Mayor Dallas Carr has one simple reason for why he wants to see a board formed and the future of the cemetery secured while preserving the past: “It’s time.”

“It’s been there over a hundred years,” Carr said. “I’ve walked through that, I don’t know how many times in my life. I’ve listened to a lot of the people through the years that have made suggestions, and I walked it with my dad — many times — learning the history of the town by just, learning the names from my dad.”

Carr recalled walks through the cemetery as his father told him the tales of the people who rest there. He said he sees taking care of the cemetery in a respectful manner to be a matter of only doing what is right by the people who founded Troy.

“We put a new cemetery up there adjacent to the old part, and it’s a field of knapweed — and weeds,” he said. “Nobody wants to get ‘rid of the old part. Nobody knows the value of those trees and the surroundings better than me.”

A Jan. 14 Facebook post by the city showing pictures of drilling equipment that was at the cemetery putting in a well drew some criticism, though the majority of comments were positive.

Some expressed concern that the old part of the cemetery would be changed, or even worries that the cemetery would become “golf course like.” Those expressing opposition cited the intentions of those who established the cemetery.

But Carr said that there is no intention to alter the old part.

“It’s a beautiful place, and we want to keep it that way,” he said.

The city will place water lines running along the current paths from the new, centrally-located well. In the old part of the cemetery, spigots will be on in warm weather to allow people to fill vases or clean off headstones.

In the new portion of the cemetery, the city will install a sprinkler system to keep things from drying out in the late summer. Even there, though, the sketches call for the lines to run within the borders of existing paths.

Carr said that, as it stands, there are times in the summer when the cemetery is difficult to even mow because of how much dust gets kicked up.

Once the water is in, Carr said he wants to get area churches onboard with establishing a cemetery board. From there, Carr hopes there could be an attendant to maintain the grounds in the warm months, keeping up with weeding and mowing, as well as a tool shed for storing equipment.

“I would like to see the churches fund that, and anybody else who wants to donate to it,” he said.

The city would continue to do the work it does now, such as plowing and road work and burials, but the city can’t afford to pay for an attendant.

He also would like to see informational kiosks, helping to inform people about the cemetery rules and the some of the history and locations in the cemetery.

The work so far drilling a well has had financial support from the Troy United Methodist Church, Carr said.

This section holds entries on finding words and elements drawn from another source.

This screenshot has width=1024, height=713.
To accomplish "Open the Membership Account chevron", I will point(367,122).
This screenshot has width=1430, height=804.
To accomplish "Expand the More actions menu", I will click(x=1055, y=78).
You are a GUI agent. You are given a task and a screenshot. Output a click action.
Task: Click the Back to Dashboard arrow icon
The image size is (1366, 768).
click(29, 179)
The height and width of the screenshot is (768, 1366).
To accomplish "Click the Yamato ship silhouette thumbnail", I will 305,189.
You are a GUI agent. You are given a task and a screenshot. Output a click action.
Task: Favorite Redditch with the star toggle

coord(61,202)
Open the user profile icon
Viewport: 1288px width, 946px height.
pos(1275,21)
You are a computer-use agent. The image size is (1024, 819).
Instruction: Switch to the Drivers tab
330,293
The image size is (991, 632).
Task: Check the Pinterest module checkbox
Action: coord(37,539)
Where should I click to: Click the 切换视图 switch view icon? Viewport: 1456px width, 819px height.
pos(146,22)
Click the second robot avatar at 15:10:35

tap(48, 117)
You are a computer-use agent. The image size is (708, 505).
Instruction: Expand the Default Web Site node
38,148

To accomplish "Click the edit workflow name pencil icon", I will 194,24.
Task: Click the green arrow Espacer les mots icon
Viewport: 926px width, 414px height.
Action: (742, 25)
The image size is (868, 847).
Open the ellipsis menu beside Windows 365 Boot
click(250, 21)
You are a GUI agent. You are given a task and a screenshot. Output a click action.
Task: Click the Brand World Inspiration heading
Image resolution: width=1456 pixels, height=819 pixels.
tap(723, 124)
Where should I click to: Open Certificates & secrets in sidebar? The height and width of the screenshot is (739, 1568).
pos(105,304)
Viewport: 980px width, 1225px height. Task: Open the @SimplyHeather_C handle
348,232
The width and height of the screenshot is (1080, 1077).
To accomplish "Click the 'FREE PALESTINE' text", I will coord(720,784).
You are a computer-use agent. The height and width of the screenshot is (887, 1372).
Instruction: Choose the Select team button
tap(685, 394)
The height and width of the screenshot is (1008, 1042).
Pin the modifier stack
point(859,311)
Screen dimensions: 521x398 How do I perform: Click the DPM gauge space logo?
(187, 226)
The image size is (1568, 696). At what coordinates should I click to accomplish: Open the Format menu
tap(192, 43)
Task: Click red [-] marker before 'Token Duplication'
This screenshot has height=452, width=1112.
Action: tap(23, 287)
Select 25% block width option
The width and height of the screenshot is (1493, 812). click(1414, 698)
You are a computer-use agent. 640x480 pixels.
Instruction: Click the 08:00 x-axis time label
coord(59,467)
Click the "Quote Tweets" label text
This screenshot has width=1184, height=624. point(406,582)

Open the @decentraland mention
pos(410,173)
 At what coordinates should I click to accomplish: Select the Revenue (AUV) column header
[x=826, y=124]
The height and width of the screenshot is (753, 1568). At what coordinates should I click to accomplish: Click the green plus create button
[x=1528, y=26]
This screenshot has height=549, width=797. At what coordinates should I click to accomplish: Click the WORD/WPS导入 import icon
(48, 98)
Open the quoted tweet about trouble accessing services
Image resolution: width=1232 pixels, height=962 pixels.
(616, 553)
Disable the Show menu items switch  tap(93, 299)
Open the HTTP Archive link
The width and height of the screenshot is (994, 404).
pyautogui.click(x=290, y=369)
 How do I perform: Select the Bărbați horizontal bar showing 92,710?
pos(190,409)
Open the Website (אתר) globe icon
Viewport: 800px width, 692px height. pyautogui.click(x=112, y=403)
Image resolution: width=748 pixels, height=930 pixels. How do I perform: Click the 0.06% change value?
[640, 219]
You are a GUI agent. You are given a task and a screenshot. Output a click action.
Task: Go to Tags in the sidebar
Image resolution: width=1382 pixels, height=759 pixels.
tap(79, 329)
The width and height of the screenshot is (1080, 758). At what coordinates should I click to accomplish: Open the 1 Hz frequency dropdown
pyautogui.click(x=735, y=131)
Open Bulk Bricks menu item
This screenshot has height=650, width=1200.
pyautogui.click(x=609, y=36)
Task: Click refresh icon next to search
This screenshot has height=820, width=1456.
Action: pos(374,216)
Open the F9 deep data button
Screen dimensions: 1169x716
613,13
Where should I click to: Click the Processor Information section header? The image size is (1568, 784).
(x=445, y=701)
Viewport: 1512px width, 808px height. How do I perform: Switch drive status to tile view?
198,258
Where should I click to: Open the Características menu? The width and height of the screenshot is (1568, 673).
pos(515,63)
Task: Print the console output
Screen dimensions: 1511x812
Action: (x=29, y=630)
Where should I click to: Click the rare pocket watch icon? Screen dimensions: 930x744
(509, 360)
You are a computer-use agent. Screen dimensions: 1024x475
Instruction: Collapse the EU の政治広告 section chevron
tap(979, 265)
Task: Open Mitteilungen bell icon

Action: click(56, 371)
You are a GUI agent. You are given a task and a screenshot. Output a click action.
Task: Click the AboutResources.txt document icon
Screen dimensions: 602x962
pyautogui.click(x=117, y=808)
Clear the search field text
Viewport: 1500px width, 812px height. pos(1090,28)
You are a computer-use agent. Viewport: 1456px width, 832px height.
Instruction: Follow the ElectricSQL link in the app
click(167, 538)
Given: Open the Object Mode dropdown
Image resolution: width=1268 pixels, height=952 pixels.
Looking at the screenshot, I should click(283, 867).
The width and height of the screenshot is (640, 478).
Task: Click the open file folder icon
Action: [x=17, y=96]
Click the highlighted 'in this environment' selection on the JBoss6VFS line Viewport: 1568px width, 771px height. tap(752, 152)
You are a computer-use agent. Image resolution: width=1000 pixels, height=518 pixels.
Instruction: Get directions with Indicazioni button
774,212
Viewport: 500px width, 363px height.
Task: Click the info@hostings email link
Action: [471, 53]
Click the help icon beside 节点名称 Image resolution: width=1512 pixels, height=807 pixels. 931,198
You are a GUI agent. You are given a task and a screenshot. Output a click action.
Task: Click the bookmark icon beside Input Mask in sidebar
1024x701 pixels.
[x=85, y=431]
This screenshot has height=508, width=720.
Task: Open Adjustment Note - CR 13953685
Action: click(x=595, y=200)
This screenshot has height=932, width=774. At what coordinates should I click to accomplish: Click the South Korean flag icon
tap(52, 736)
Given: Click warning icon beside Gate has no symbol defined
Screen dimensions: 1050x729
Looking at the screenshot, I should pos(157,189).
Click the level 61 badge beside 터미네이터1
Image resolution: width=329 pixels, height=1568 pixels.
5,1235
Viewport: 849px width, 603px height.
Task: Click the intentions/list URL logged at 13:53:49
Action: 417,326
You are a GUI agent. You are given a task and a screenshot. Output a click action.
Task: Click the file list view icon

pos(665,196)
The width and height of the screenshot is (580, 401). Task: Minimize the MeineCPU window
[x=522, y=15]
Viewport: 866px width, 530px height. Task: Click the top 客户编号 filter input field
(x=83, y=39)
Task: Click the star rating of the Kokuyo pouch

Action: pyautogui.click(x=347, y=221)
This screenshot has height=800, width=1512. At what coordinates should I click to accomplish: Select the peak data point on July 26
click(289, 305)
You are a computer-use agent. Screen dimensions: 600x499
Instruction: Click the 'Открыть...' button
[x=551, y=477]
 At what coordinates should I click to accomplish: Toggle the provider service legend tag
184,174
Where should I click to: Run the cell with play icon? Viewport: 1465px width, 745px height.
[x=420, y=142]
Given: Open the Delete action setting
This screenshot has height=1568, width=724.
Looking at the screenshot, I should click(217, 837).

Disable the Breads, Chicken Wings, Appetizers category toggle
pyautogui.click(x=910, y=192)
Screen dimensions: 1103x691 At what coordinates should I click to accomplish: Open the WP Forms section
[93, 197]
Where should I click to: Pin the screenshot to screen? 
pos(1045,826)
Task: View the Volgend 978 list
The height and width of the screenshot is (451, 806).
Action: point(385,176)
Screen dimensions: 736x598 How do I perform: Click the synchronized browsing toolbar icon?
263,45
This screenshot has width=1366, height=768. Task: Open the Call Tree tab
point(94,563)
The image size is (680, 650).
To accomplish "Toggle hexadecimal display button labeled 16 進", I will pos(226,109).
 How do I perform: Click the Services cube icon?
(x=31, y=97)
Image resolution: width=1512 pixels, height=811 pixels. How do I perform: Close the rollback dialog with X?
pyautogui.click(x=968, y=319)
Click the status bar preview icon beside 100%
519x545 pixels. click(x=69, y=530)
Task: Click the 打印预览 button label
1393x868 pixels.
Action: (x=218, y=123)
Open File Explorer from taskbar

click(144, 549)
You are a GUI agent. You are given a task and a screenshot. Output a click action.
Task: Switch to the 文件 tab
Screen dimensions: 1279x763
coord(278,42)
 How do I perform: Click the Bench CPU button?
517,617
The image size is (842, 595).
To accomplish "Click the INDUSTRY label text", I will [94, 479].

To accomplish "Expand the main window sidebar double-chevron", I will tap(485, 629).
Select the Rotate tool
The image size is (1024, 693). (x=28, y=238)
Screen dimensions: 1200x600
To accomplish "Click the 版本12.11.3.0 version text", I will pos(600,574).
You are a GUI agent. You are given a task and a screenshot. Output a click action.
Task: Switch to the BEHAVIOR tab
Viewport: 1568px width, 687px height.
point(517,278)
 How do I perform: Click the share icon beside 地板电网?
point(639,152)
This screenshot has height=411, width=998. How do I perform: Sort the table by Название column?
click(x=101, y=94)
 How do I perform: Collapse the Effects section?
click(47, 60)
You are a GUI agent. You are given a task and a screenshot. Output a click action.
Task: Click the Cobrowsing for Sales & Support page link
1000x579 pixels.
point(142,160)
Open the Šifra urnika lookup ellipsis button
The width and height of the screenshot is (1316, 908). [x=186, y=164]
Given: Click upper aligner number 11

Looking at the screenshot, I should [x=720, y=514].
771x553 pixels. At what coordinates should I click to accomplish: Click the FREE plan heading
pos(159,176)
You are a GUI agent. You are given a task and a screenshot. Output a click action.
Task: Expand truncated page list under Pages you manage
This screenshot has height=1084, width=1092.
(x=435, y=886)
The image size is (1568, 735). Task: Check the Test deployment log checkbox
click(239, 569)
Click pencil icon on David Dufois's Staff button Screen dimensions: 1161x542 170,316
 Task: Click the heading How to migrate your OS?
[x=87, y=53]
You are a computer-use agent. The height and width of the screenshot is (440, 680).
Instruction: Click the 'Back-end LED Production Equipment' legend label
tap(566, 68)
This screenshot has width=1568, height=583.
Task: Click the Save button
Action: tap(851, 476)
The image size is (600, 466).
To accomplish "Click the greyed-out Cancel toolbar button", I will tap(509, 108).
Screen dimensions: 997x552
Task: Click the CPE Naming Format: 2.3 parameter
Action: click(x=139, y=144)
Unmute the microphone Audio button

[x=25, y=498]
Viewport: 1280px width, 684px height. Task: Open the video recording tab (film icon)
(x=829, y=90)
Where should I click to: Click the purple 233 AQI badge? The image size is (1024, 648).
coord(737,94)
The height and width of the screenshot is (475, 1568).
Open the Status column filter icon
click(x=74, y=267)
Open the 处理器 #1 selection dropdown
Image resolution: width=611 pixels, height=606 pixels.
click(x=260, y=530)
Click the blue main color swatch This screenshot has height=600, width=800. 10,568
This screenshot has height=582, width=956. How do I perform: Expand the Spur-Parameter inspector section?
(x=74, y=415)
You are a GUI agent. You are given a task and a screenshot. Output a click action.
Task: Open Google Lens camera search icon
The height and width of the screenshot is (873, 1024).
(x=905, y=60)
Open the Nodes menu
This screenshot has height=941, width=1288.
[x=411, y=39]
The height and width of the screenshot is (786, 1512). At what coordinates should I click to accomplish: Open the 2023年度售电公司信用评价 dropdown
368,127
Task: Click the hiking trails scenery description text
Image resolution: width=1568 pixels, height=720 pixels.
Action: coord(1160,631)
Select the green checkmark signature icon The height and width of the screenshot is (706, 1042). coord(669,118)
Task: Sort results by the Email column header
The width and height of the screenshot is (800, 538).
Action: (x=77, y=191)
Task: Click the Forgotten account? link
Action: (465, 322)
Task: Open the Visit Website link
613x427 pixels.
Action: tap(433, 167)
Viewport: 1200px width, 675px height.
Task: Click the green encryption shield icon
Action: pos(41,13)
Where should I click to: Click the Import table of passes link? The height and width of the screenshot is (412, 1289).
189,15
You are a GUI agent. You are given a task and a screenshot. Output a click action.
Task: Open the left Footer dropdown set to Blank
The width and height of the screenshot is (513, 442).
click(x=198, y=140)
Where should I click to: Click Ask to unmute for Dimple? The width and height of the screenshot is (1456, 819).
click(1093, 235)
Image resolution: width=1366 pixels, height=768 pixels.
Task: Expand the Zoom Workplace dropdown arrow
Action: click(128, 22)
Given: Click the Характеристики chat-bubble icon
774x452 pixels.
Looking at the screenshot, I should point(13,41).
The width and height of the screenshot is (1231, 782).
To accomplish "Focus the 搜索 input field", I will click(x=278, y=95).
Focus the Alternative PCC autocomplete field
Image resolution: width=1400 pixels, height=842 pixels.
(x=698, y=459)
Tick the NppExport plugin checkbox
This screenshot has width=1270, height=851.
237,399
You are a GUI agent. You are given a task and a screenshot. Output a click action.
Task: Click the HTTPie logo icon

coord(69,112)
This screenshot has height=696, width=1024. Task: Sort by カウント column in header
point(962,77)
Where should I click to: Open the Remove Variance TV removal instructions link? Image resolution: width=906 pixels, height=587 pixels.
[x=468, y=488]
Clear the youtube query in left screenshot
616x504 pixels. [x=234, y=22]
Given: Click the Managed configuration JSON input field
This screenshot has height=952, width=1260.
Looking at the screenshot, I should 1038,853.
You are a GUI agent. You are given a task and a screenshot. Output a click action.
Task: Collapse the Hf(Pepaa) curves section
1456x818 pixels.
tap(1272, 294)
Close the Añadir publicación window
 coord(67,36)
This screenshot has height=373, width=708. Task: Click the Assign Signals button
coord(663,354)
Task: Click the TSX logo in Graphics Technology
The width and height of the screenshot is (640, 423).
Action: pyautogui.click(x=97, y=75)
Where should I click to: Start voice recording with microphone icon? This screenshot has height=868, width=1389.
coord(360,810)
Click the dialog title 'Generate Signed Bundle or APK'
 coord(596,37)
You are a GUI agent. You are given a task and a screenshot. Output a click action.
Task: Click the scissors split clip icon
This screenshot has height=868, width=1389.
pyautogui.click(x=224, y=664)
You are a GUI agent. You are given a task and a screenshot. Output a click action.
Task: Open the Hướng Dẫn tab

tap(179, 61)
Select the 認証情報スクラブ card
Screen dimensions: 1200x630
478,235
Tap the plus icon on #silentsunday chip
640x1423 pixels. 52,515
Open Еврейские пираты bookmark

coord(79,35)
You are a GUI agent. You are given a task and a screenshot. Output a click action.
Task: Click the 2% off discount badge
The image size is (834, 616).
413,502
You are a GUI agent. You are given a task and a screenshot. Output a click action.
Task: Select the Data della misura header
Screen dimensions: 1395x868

Cliff Akin, a trustee with the church, said the cemetery project met the criteria for grant requests that the church considers. He said that the proposal was well-received.

TUMC Pastor Karen Disney said funds came through the 1998 donation by the Swanson family.

“In the past few years the visionary committee has awarded grants that have supported domestic violence shelter needs, funding for the Troy after-school program, the backpack meal program, the food pantry, along with many other worthwhile projects,” she said by email.

Carr said he doesn’t think, if a board is formed, that all the churches would need to provide money. Each could provide labor or whatever they are able.

He also said he thinks there could be room on such a board for community members who want to help outside of church membership.

“It’s going to take a combination of people to make this work,” Carr said. “That place is a special place, and we’re all involved with that.”